Given the surge in popularity of cryptocurrencies over the past few years, mining has become a seriously lucrative endeavor. All over the world miners have set up operations, big and small, as they look to capitalize on dwindling Bitcoin rewards from processing transactions and validating the blockchain.

With plenty at stake, the costs of setting up even a small operation can be hefty, from the actual hardware to cooling systems and electricity consumption. However, those with enough capital to buy the best hardware, namely ASIC miners, put themselves in a commanding position.

But that also makes them a target for criminals. Whether these crooks want to hack your system and steal your valuable cryptocurrency or make off with your physical hardware, the potential dangers are real.
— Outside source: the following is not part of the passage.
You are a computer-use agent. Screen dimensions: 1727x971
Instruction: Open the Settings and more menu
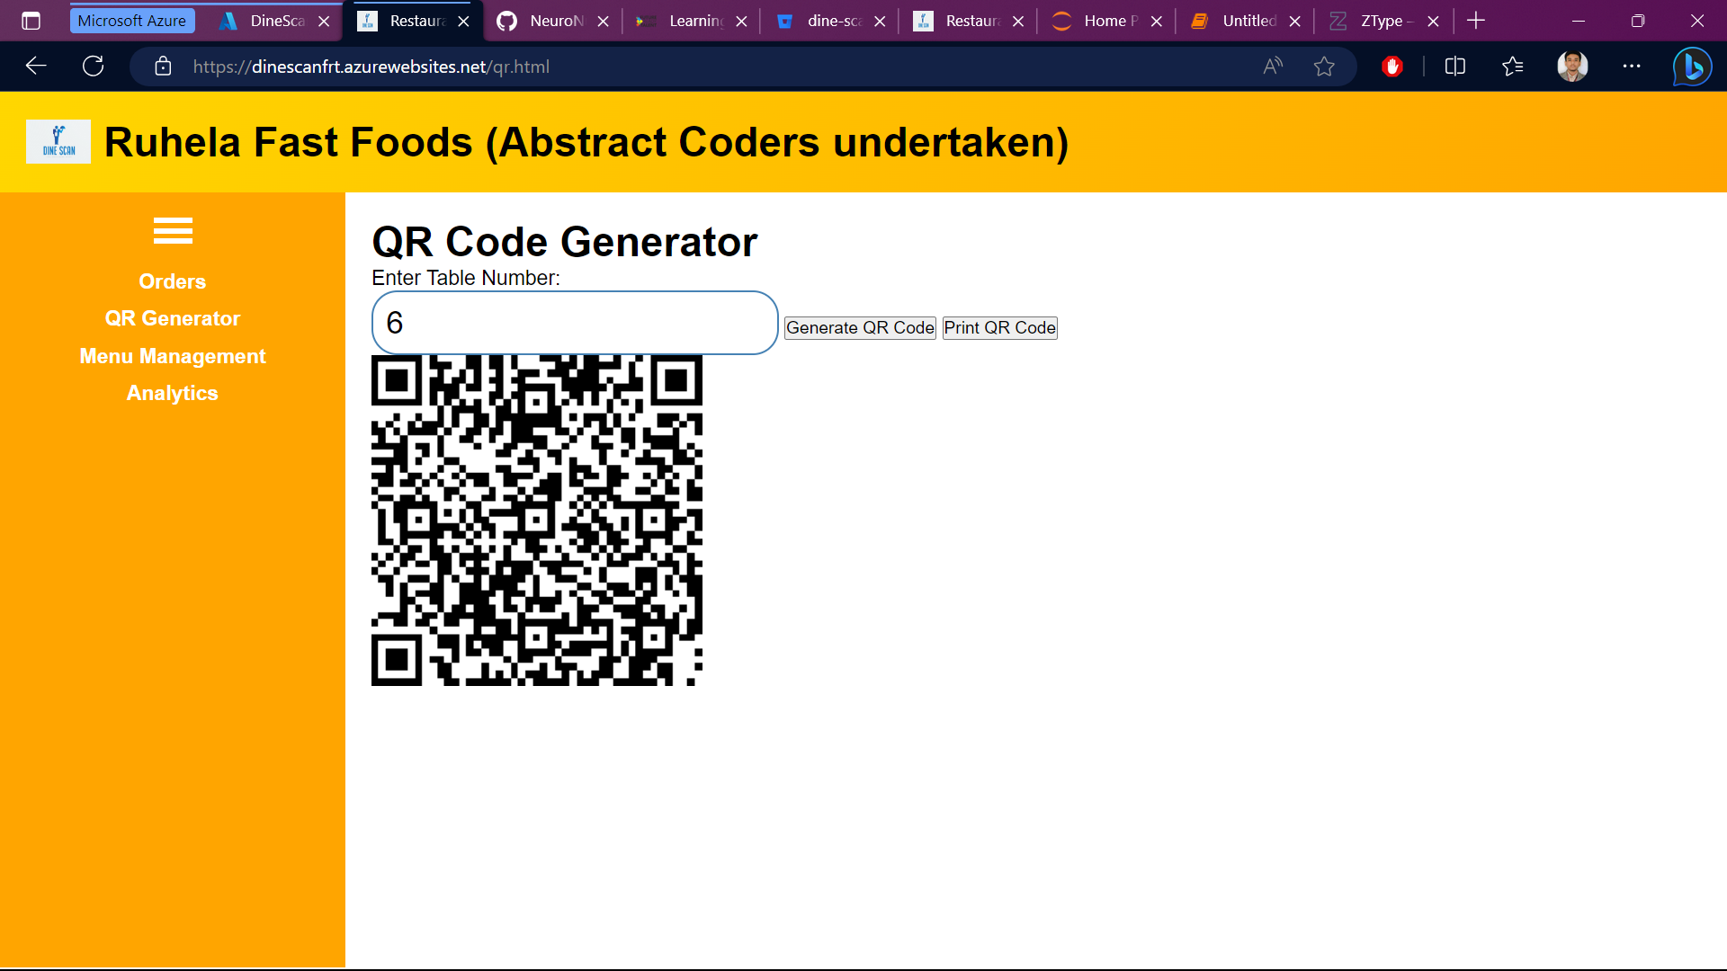click(x=1633, y=66)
The latter scenario grabbed headlines this month, as over 600 computers used to mine Bitcoin have been seized in China, valued at over $2 mln alone.

From Iceland to China?

The seized equipment is being linked to a series of thefts in Iceland late last year. Three separate incidents spanning from December to January led to a total of 600 computers being stolen by a number of culprits.

The Associated Press reported that eleven people were initially arrested, while two men were kept in custody for the burglaries -- one of which took place in January at a data center that was housing computers used for Bitcoin mining.

Icelandic IT firm Advania produced surveillance footage of thieves stealing computers from a data center in Reykjanesbær in January, which positively identified the two men that were in custody, according to local news outlet Visir.

In April, one of the culprits managed to escape from custody and fled to Sweden using a fake passport to board a flight to Stockholm. Sindri Þór Stefánsson later said he would return to Iceland in a statement. He claimed he had the right to travel at the time since his custody ruling had expired on April 16.

To date, Icelandic authorities have been unable to trace the stolen equipment. Police had asked IT service providers, electricians, and storage units in the country to report any unusual spikes in power use in the hopes they could track down the stolen mining computers.

Two months later, Chinese police seized 600 computers in Tianjin in what seems to be more than just a crazy coincidence. The operation caught the attention of Tianjin police after the local power grid operator reported abnormal electricity usage at the location where the equipment was being operated.

Given that the number of computers is exactly the same, there’s a good possibility they could be the PCs from Iceland. Icelandic police have reached out to Chinese authorities to try and link the two cases.

Still need to be connected

Icelandic authorities are still waiting on their Chinese counterparts to respond to their requests for collaboration. If and when they do, it shouldn’t be difficult to link the computer equipment at the very least. Given that the computers were stolen from Advania’s data center, it’s almost certain that the serial numbers of components will be available.

This could then be cross-checked with the computers seized in Tianjin to positively link the hardware. While the owners of the hardware will no doubt be pleased to recover their property, the investigation has the potential to uncover a nefarious crime syndicate.

Icelandic police commissioner Olafur Helgi Kjartansson was quoted saying, “This is a grand theft on a scale unseen before,” adding that it was a “highly organized crime”. With numerous suspects being investigated in both China and Iceland, authorities have the chance to apprehend criminals that are preying on the cryptocurrency community.